Extracted data entries
####

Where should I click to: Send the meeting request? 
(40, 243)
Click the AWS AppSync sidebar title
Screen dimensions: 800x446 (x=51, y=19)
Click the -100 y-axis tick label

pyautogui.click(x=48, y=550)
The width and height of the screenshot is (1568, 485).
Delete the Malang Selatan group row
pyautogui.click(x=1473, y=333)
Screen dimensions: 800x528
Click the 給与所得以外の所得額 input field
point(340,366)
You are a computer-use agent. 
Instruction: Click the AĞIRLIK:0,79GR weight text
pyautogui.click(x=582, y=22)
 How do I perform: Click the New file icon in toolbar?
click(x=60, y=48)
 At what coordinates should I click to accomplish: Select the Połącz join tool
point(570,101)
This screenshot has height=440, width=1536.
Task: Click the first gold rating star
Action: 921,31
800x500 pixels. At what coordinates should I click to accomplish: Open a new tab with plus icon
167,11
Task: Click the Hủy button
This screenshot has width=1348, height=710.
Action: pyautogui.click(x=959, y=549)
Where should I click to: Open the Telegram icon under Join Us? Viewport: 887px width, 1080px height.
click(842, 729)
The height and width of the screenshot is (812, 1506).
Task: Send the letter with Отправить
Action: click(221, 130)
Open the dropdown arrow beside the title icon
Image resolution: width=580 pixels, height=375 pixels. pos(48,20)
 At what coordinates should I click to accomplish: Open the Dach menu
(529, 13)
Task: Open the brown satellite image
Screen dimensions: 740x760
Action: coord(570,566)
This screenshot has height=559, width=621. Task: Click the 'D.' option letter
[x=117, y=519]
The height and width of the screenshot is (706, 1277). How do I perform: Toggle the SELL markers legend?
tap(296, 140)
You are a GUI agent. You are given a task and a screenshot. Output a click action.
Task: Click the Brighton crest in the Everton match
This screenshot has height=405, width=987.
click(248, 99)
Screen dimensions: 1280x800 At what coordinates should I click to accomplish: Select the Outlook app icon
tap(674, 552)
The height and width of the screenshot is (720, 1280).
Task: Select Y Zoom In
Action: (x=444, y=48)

####

Required action:
Provide only the number of lines above that contain the word "agent".

Written solution:
2